Le Bureau du Procureur de la  Cour pénale internationale doit accorder une priorité particulière à l'enquête sur les meurtres et les attaques généralisés contre la population civile palestinienne dans la bande de Gaza, y compris les meurtres d' enfants, de blessés et de personnes déplacées, ainsi que l'imposition de conditions de vie mortelles, dans le cadre du crime de génocide et d'autres crimes relevant de la compétence de la Cour.

Il doit également s'efforcer de déterminer la responsabilité individuelle au plus haut niveau militaire et politique.

Les États qui reconnaissent la compétence universelle doivent ouvrir des enquêtes pénales sur les incidents documentés d'attaques aux engins blindés, d'assassinats délibérés et d'autres violations graves commises contre des Palestiniens dans la bande de Gaza, et poursuivre toutes les personnes pour lesquelles il existe des preuves suffisantes de responsabilité, quelle que soit leur nationalité ou leur fonction officielle.

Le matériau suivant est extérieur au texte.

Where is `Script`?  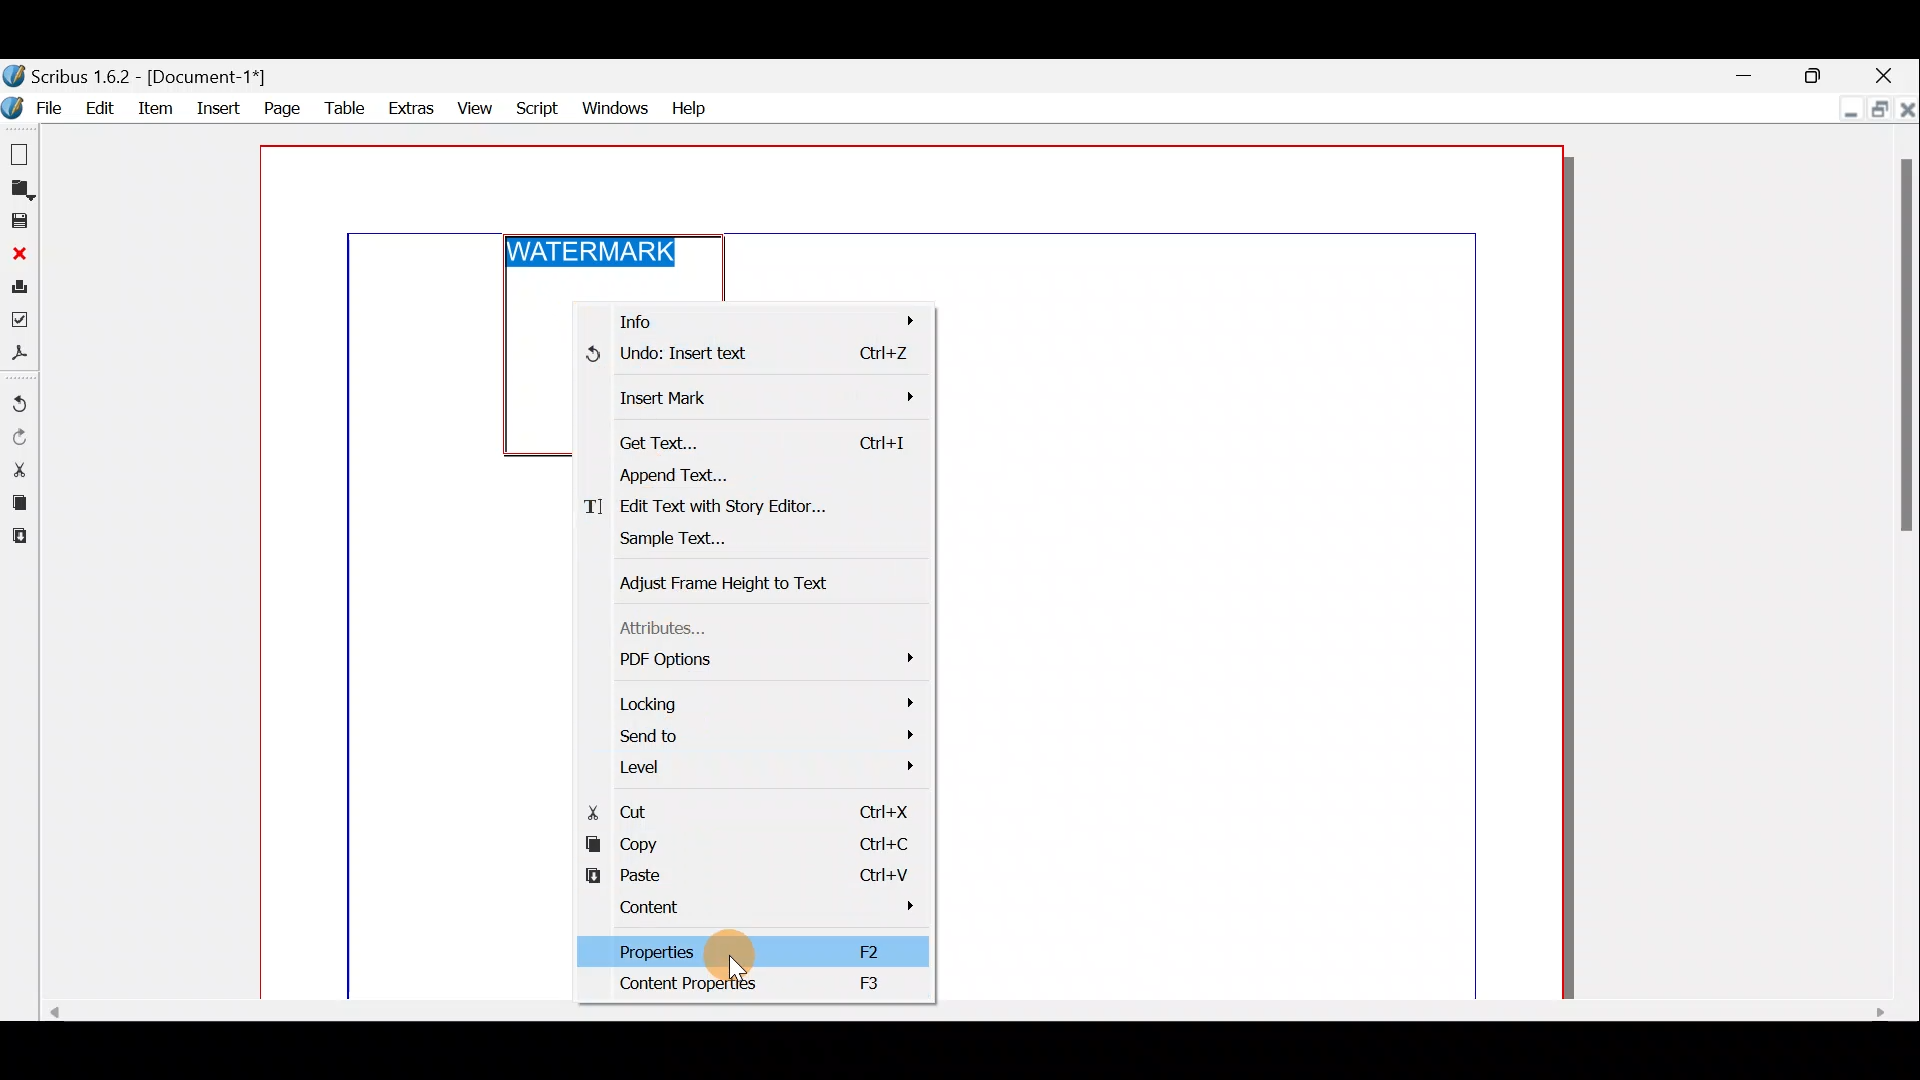 Script is located at coordinates (539, 106).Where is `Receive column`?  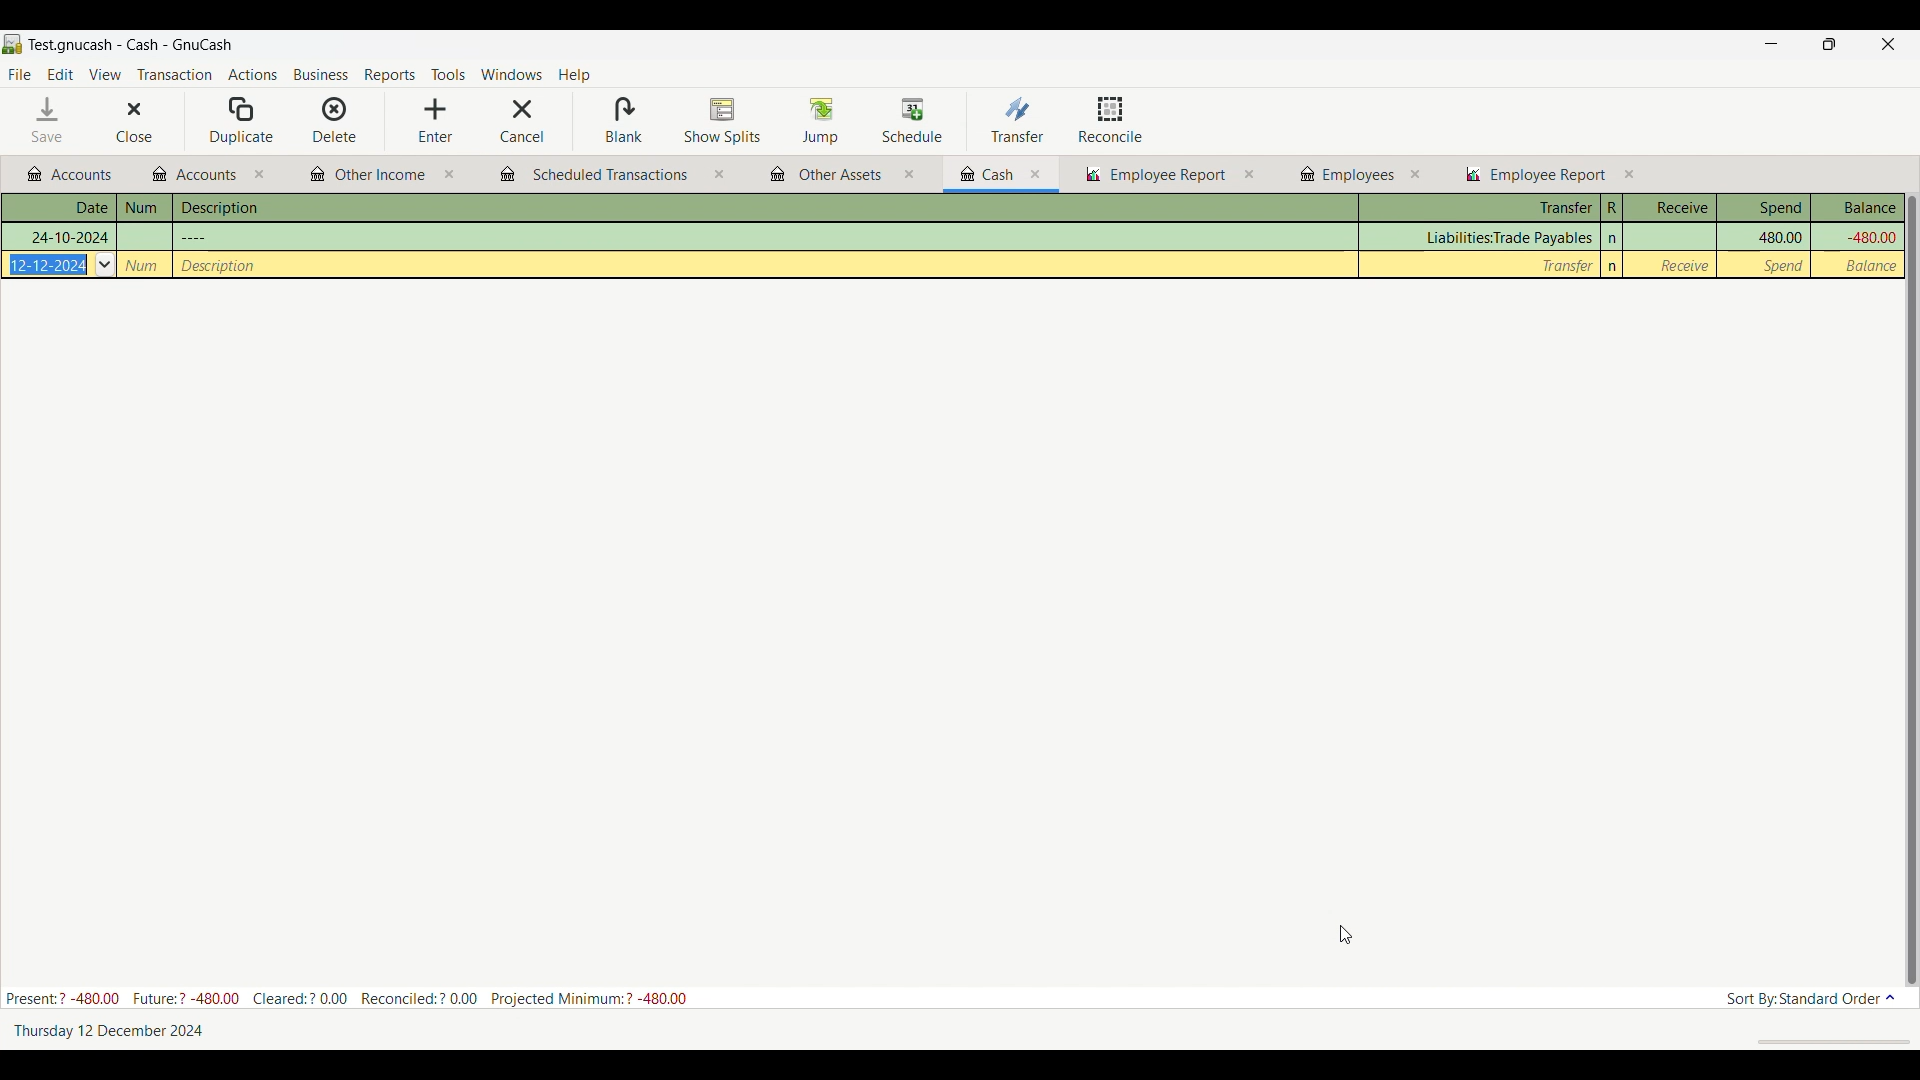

Les États parties à la Convention sur le génocide, ainsi que d'autres États influents, doivent prendre des mesures concrètes et immédiates pour empêcher la poursuite du génocide à Gaza, notamment en mettant fin à la  fourniture d'armes et au soutien militaire à Israël qui sont utilisés pour commettre des violations, et en réexaminant la coopération politique et sécuritaire existante conformément à leur obligation de prévenir le génocide et de ne pas y contribuer.

Auteur :  EuroMed Monitor

* L'Observatoire Euro-Méditerranéen des Droits de l'Homme [EuroMed Monitor] est une organisation indépendante à but non lucratif dirigée par des jeunes qui défend les droits humains de toutes les personnes à travers l'Europe et la région MENA, en particulier celles qui vivent sous occupation, en proie à la guerre ou à des troubles politiques et/ou ont été déplacés en raison de persécutions ou de conflits armés. Le  site internet, comptes  Facebook et  Instagram.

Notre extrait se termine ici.